* _Assignment_
Beginning at the line that contains "The height and width of the screenshot is (497, 1003).", repeat each line exactly through the last one of the records below, and leave out the pictures.

================

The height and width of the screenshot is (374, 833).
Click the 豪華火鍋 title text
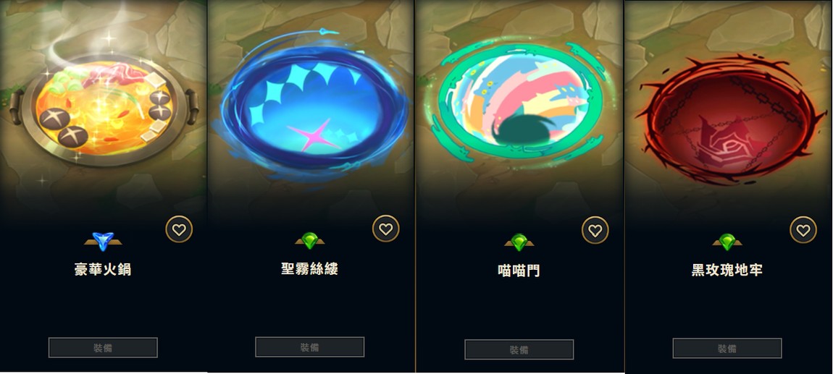point(103,270)
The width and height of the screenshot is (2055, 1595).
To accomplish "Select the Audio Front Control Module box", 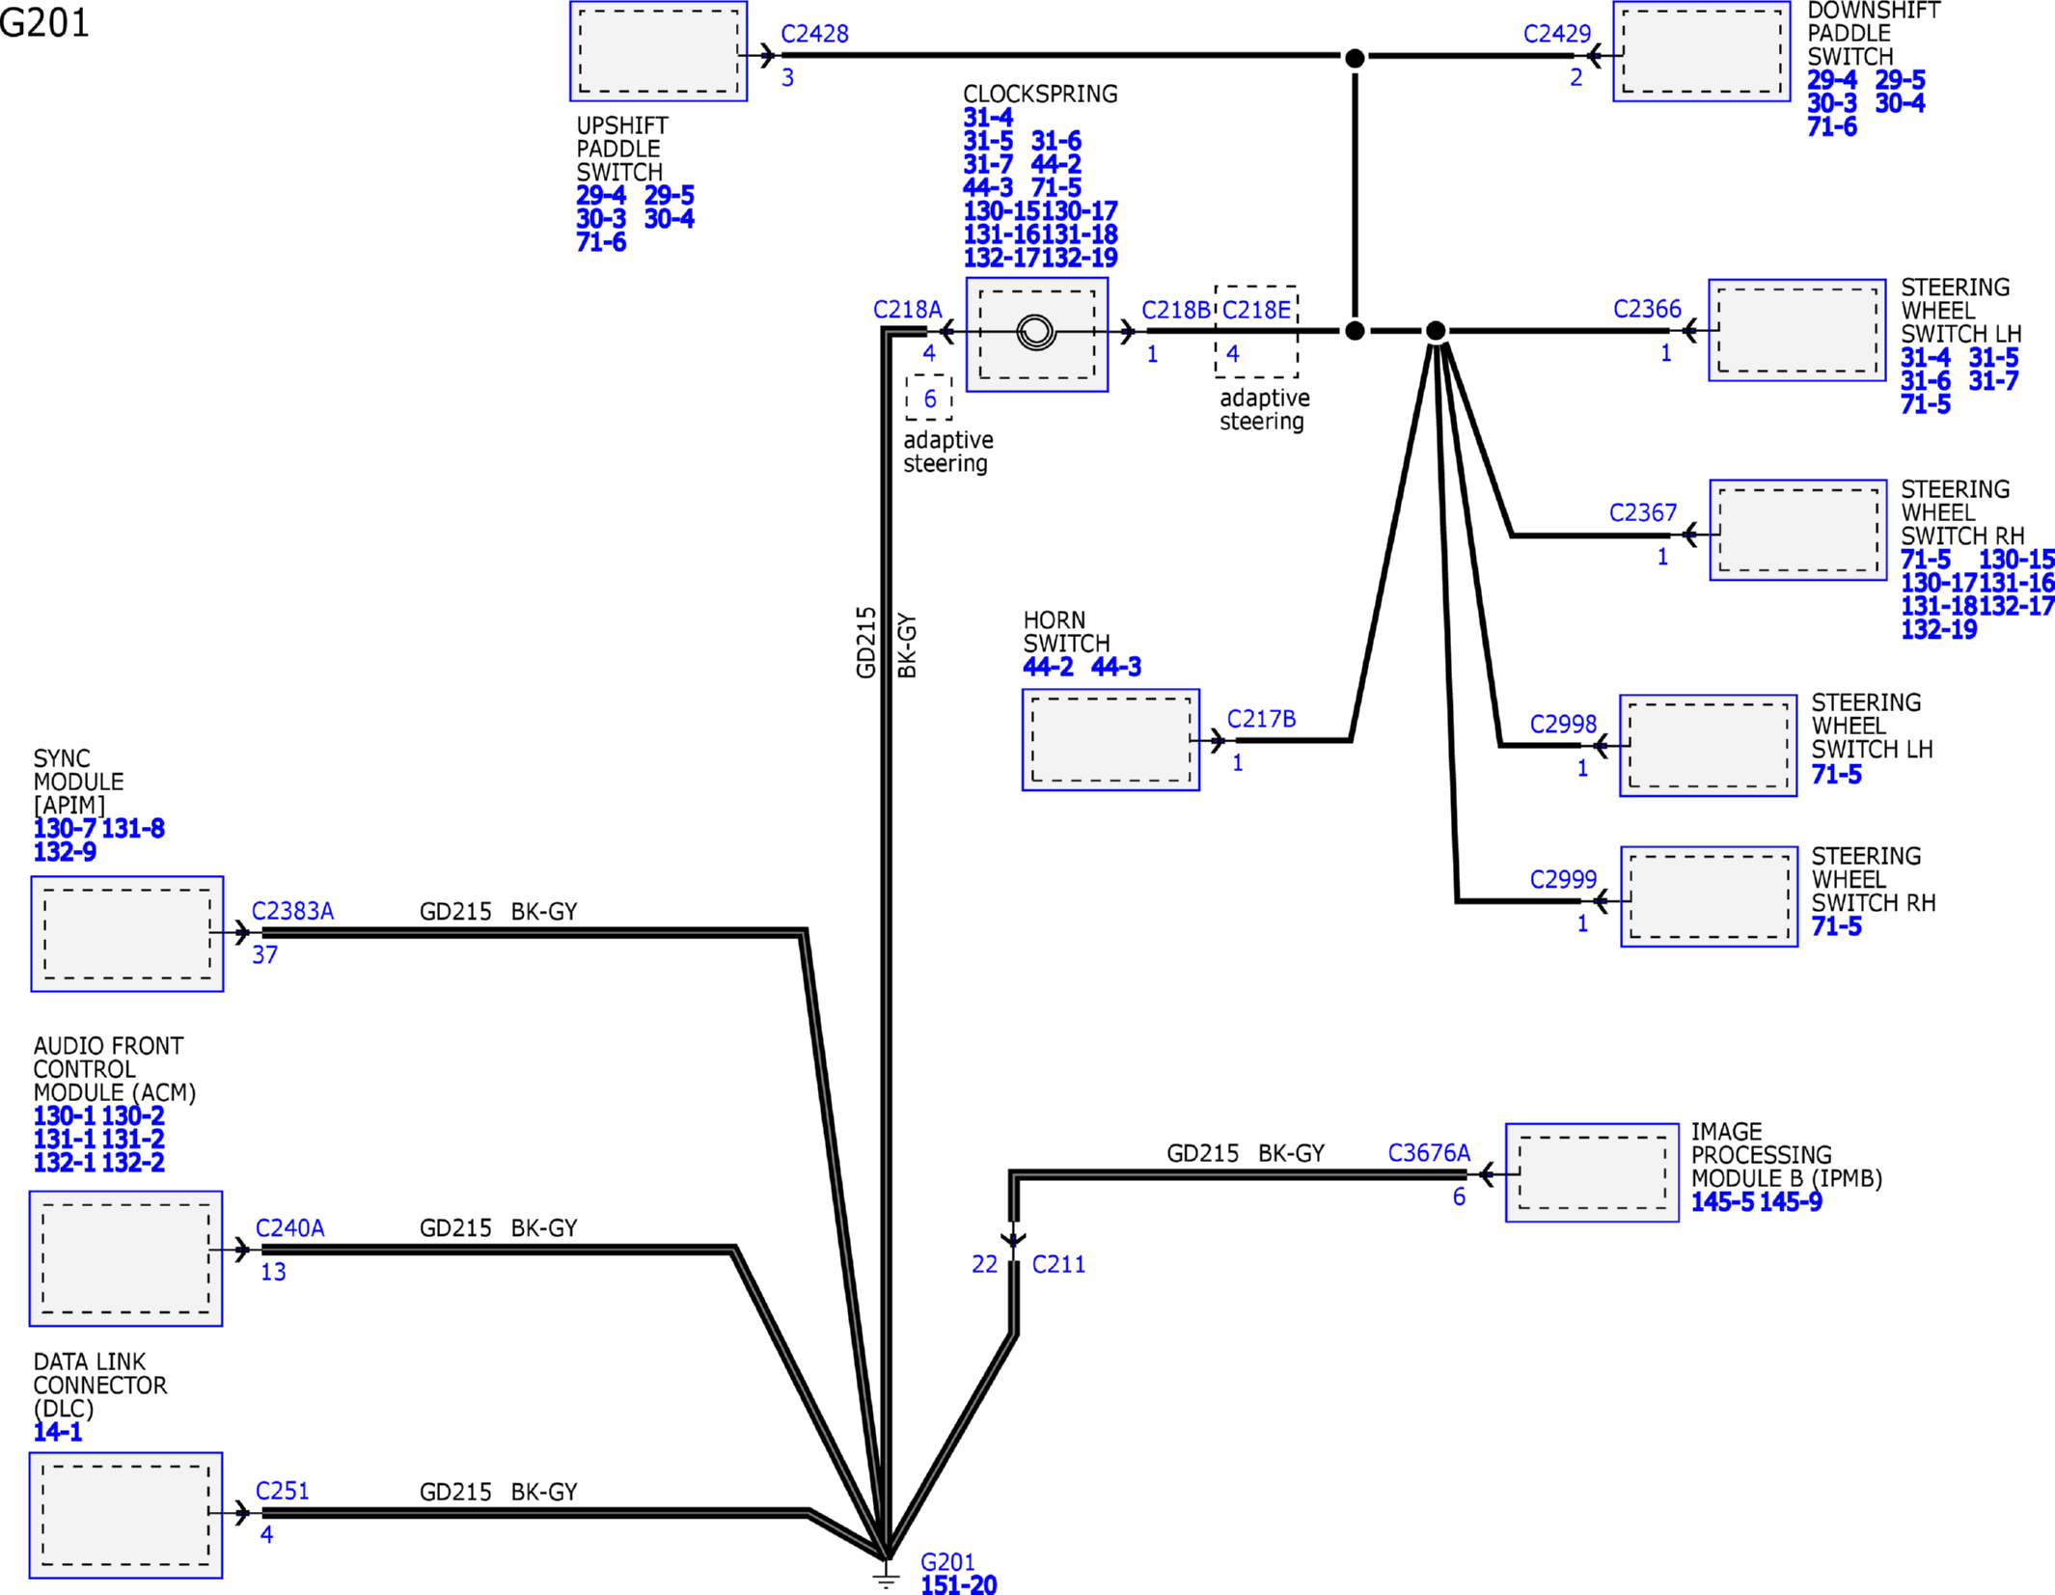I will (x=126, y=1258).
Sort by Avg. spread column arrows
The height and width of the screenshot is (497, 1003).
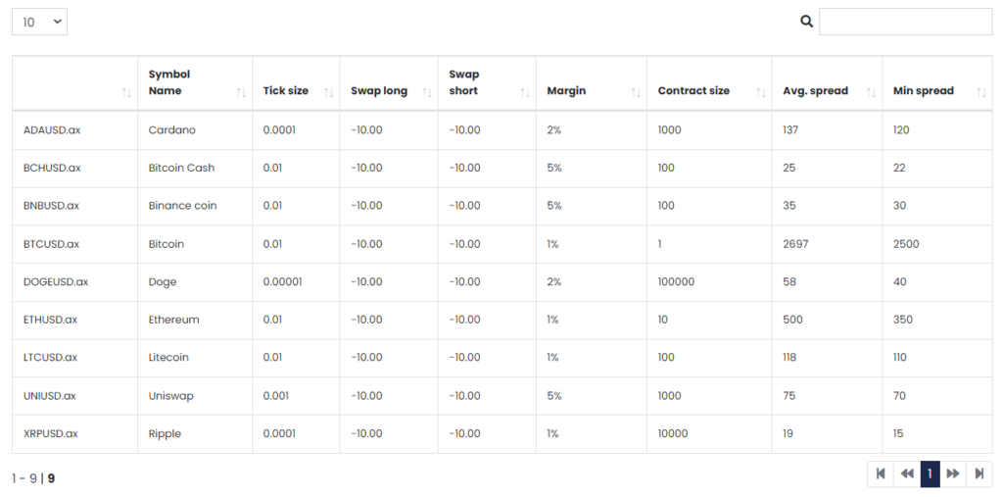point(871,93)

================

* _Your response_
The height and width of the screenshot is (497, 1003).
point(871,93)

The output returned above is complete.